You act like the things I was talking about were done by the government. If you're such a commie you can't offer the money and have faith in the private sector, you'll lose your hypothetical war, and you'll deserve to.
In the 1930s the government saw France, Germany and England developing liquid-cooled V-12 aircraft engines. It looked around at U.S. aero power and saw only radials (and air cooled, horizontally opposed twins, which are the same thing). And it decided America needed a liquid cooled "inline" too.
Somebody at GM got wind of it, and passed out enough bribes to get the contract. The government and Government Motors worked together, and produced the Allison. It was unreliable, didn't perform any better at high altitude than radials, and wasn't particularly powerful. Continual improvement managed to make it competitive with Rolls' and Mercedes' 1941 efforts by 1945. But the only world class performance fighter that used it was the Lockheed Lightning, the P-38, and that brilliant design went way, way, way out of its way to design around the Allison's deficiencies (not powerful enough and unreliable, so we had better use two of them...).
Somebody in government decided they "might as well just do it now". It took way more than a year. And still it was hastily conceived and crappy. Because government. When you're spending as much time and money jumping through government hoops as getting the job done, even a hasty, halfassed effort takes quite some time.
Meanwhile, war came to us, and the little Packard Motor Company looked at GM's private-public partnership's pitiful failure. Not having the time or the money to start from scratch, they entered a license-build agreement with Rolls. They redesigned the Merlin to be quicker and easier to manufacture, and more powerful too. Their version wasn't interchangeable with the original. It was better. And it transformed the P-51 Mustang from a dog only suitable for ground-attack missions to a machine widely acclaimed as the best all-around fighter of the war.

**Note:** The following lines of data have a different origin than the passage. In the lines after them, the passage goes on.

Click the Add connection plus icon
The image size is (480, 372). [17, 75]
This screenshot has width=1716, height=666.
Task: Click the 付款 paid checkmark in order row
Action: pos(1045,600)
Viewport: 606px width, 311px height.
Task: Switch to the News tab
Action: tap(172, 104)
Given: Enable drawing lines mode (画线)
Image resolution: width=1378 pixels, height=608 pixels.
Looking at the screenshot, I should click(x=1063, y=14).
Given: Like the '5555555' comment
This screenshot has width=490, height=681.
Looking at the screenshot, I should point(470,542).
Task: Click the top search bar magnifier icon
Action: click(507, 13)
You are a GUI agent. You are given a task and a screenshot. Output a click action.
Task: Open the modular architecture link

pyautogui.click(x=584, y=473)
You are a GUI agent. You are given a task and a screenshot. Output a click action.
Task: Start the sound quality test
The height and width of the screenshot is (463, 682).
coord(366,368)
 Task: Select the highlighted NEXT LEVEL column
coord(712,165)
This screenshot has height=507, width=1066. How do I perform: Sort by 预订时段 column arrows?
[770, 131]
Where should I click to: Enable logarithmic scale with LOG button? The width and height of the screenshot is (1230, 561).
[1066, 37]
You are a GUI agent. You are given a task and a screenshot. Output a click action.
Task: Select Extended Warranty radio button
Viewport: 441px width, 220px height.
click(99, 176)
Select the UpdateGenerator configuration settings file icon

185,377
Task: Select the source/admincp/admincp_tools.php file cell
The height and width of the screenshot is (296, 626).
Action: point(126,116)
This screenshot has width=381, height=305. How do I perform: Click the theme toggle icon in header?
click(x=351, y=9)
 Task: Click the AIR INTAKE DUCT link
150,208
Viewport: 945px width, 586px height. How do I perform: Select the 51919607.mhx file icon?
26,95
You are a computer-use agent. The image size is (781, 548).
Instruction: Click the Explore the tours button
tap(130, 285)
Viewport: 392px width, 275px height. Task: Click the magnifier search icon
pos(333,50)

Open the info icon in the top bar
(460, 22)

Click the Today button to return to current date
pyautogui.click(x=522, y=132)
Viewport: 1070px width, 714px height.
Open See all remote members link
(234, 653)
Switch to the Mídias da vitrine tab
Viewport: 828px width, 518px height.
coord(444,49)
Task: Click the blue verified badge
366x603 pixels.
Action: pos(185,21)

It didn't take Packard anywhere near as long to get that in production as it took GM to jump through government hoops. And they did it without government subsidies. They put the product on the table and didn't start taking money until they were making deliveries.
That's what history says. History calls you a liar. Their incestuous relationship with Intel isn't a strategic necessity. It's a power grab, pure and simple. It's one of those travesties that happens when Republicans make the recurring mistake of deciding conservative principles don't always serve our interests.